Estimulamos e financiamos o retorno de tradicionais grupos da cultura e do folclore, que se encontravam no estaleiro. Manoel Marinheiro, Cornélio Campina, ceramistas, rendeiras, grupos de teatro, de música, mamulengos. Foi um alvoroço. Que infelizmente durou pouco.


No terceiro ano de atividades intensas, com eventos e inaugurações, o projeto foi abatido pela corrupção. Servidores da Casa Civil do Governo, acolitados por servidores da Fundação, promoveram o que se chamou de Foliaduto. Dinheiro desviado sob a mentira de financiar grupos festivos, no São João e no Carnaval; a história todos conhecem.
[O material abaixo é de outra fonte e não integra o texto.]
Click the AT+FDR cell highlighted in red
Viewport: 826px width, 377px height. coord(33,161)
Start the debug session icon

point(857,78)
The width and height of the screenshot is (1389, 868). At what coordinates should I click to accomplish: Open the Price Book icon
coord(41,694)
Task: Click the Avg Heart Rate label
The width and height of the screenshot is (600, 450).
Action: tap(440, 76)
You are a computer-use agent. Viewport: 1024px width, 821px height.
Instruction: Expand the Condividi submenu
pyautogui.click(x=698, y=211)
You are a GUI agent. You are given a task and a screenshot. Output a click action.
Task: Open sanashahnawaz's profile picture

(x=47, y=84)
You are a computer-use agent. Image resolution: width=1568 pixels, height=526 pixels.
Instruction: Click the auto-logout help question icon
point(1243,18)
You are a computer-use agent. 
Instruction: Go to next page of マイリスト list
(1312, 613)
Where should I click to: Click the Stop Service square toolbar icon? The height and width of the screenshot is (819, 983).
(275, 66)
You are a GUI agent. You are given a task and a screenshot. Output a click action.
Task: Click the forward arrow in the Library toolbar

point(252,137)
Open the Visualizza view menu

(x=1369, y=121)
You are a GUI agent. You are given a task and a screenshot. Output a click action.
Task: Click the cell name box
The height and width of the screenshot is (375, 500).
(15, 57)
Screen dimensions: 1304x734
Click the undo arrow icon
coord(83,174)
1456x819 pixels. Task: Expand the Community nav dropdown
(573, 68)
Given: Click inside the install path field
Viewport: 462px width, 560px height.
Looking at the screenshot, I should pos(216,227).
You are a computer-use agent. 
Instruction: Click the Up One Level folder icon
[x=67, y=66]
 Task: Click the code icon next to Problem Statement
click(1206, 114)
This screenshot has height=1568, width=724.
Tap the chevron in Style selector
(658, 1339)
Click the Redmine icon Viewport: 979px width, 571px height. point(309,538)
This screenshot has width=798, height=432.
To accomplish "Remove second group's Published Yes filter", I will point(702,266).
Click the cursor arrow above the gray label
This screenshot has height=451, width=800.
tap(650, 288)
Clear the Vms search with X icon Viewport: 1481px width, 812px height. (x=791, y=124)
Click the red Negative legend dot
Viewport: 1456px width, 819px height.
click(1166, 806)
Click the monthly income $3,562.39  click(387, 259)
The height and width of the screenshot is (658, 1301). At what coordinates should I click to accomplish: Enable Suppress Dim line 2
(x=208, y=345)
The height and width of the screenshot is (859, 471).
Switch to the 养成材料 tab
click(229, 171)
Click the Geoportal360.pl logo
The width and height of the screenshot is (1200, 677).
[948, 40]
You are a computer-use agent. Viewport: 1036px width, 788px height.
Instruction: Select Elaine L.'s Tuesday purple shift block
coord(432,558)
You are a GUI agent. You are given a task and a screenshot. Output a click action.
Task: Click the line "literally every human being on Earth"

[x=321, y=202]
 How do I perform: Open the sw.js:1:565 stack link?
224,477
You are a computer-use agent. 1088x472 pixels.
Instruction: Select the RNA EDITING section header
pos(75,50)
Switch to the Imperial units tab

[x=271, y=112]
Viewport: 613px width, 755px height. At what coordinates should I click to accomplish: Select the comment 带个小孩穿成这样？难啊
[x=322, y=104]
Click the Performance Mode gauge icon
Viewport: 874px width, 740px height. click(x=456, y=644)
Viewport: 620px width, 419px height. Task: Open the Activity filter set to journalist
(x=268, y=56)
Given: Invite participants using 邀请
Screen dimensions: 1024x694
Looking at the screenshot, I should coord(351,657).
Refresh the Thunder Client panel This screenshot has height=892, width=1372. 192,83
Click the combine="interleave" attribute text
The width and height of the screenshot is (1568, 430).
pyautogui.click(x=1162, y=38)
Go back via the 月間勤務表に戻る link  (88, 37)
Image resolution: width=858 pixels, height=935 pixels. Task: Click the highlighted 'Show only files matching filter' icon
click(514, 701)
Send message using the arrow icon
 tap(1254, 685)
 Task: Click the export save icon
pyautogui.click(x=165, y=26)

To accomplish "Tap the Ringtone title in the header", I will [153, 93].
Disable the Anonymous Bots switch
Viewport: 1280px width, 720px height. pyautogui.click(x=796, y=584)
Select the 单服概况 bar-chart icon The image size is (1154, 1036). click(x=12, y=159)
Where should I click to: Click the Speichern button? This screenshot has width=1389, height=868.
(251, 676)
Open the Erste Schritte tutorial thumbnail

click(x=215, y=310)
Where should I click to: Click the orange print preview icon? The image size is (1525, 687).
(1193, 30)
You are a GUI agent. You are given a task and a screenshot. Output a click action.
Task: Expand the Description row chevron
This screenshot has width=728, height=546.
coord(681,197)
O Ministério Publico entrou em ação. Ouviu depoimentos, colheu documentos, num cenário de muita repercussão. Fui ouvido. Apareceu no meio da papelada uma assinatura minha, dentre centenas de documentos. Feita a perícia oficial, por perito que servia à Polícia Civil e Polícia Federal. Resultado categórico: assinatura falsificada. O MP deu a seguinte declaração, publicada na imprensa, "Não há nada, nem nos depoimentos nem nos documentos que incrimine o Diretor da Fundação José Augusto. Tudo à sua revelia". Resultado? Não fui sequer indiciado. E meu depoimento foi qualificado como de testemunha. São os fatos.


Mesmo não tendo sido indiciado no Foliaduto, o MP moveu ações contra mim em todas aquelas obras e eventos narrados no início do texto. Todos. Se não me engano dezenove Ações ao todo. Na varas Cíveis, Criminais e da Fazendo Pública. Minha defesa caiu em campo. Meus Advogados, FRNCISCO DE SOUZA NUNES e ÉSIO COSTA da SILVA. Não fui condenado em nenhum dessas Ações. Os advogados disseram que era o bom direito. Pode ser, mas uma defesa fraca ou mal elaborada estraga até o bom direito. E eu tenho uma defesa excelente, que venceu em todas as frentes. Nunes, ex-Procurador Geral do Estado, cuja gestão marca divisória de antes e depois dele naquela instituição. Cultor da língua portuguesa, apreciador dos clássicos, na música e literatura. Ésio, advogado bem sucedido nas áreas cíveis, empresariais e trabalhista. Querido pelos amigos, admirado pelos colegas.


Eu disse em todas as frentes? Retifico. No tribunal de contas a defesa não foi sequer considerada nem atacada. Como sabemos? Fácil: Saía um relatório, a defesa contestava. O relatório seguinte repetia na íntegra o relatório contestado sem atacar nenhum argumento da defesa. Nem mérito nem prescrição. Essas ações, as mais novas estão completando dezoito anos; as mais velhas vinte e um anos. maioridade penal e civil.


Lembram da assinatura falsa? Pois a defesa pediu pericias judiciais em todos esses processos. Resultado, um festival de assinaturas falsificadas e outras sob suspeita. O tribunal de contas não quis tomar conhecimento. Enquanto eu era absolvido na Justiça, o tribunal de contas fazia vista grossa e continuava no festival de condenações. Órgão administrativo desconsiderando decisões judiciais.


Aí termina na Dívida Ativa para execução. Uma fortuna leonina buscando um patrimônio raquítico. Qual? Um sitio na Serra do Martins, de meio hectare, onde há minha residência, uma casa antiga de alpendre vasto, de valor financeiro irrisório. Mas de valor inestimável para os meus. Ali está aboletado um museu da Família Suassuna de Alencar. Constituída nos final do Século Dezenove, quando João Antunes de Alencar, filho do Exu, PE, foi transferido, pelo Imperador, para Martins, como Juiz Municipal, tendo ali casado sua filha, minha avó, com um filho de Bisinha Suassuna.


Consta do museu familiar uma galeria de fotos, desde o começo do Século Vinte, e mais apetrechos de fazendas de parentes, na região que vai de Martins, Portalegre, Apodi, Patu e Catolé do Rocha. Há muitas cidade hoje, naquela região, que eram distritos dessa aí citadas.


Aguardando pois, a execução inexequível. Que nega princípios de razoabilidade, racionalidade, e mais grave ainda, total desprezo pelo princípio da Economia Processual. Aqui espero!